**Problem details**
Print everything from "A culture that" down to "lot of good." in the text below on The Doctors Blackwell, copying it word for word.

-- Selected extract follows --

The Doctors Blackwell: How Two Pioneering Sisters Brought Medicine to Women and Women to Medicine
- Author: Janice P. Nimura
- Language: English
- Subject: Elizabeth and Emily Blackwell
- Publisher: W. W. Norton & Company
- Publication date: January 19, 2021
- Pages: 336
- ISBN: 978-0-393-63554-6 (hbk) 978-0-393-63555-3 (ebook)

= The Doctors Blackwell =

2021 book by Janice P. Nimura

The Doctors Blackwell: How Two Pioneering Sisters Brought Medicine to Women and Women to Medicine is a 2021 book by Janice P. Nimura that examines Elizabeth and Emily Blackwell.

==Reception==

A culture that valorizes heroes insists on consistency, and the Blackwell sisters liked to see themselves as unwavering stewards of lofty ideas. But Nimura, by digging into their deeds and their lives, finds those discrepancies and idiosyncrasies that yield a memorable portrait. "The Doctors Blackwell" also opens up a sense of possibility — you don't always have to mean well on all fronts in order to do a lot of good.

Nimura often sidesteps details of the Blackwells’ private lives and at times presents too much information, particularly about their clothing and residences. Despite the periodic narrative detours, the book moves at a lively pace. Readers learn in sometimes fulsome detail about the limits of “heroic medicine” — the delivery of treatments that had demonstrable effects. And they are offered descriptions of the “milder” alternatives, such as the internal application of leeches in lieu of bloodletting. Nimura correctly names medicine as heroic, not the Blackwell sisters. She presents them instead as pathbreakers; their achievements were their medical degrees and, in Emily’s case, her long practice.

-- Selected extract concluded --
-- Supplied data follows --

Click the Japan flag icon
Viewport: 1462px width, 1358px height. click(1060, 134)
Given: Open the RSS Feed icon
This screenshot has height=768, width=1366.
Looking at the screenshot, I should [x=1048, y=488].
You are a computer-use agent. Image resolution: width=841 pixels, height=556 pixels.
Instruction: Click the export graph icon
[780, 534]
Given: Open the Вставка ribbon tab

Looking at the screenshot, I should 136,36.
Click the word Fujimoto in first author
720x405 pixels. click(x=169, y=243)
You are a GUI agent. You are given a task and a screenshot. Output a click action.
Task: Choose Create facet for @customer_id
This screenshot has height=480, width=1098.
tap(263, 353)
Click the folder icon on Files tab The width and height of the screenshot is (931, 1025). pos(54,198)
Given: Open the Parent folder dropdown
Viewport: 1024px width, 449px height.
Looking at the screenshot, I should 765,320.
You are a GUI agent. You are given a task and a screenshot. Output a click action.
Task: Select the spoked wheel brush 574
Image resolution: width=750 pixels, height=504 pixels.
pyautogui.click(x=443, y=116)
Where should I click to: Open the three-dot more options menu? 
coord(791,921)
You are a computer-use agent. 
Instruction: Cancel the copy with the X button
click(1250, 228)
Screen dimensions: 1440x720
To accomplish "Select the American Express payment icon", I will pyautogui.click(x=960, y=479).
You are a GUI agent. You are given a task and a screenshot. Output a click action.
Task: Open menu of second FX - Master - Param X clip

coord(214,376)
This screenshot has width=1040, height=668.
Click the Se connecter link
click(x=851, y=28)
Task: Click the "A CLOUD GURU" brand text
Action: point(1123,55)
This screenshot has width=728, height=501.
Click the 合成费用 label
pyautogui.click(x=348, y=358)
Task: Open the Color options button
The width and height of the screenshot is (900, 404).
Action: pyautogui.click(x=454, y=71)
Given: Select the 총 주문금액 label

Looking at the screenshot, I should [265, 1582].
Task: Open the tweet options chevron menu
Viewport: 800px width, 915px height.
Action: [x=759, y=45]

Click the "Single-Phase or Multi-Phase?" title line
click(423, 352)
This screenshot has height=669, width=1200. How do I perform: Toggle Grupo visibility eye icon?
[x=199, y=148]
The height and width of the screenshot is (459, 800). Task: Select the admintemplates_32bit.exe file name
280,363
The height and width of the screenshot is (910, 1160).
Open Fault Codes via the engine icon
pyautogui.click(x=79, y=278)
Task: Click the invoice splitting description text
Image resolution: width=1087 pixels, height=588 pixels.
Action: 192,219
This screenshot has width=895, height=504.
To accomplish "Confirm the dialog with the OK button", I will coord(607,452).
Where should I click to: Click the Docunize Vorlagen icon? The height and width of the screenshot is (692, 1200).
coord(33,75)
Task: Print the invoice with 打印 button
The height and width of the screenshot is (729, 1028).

-- Supplied data concluded --

**Answer for the task**
A culture that valorizes heroes insists on consistency, and the Blackwell sisters liked to see themselves as unwavering stewards of lofty ideas. But Nimura, by digging into their deeds and their lives, finds those discrepancies and idiosyncrasies that yield a memorable portrait. "The Doctors Blackwell" also opens up a sense of possibility — you don't always have to mean well on all fronts in order to do a lot of good.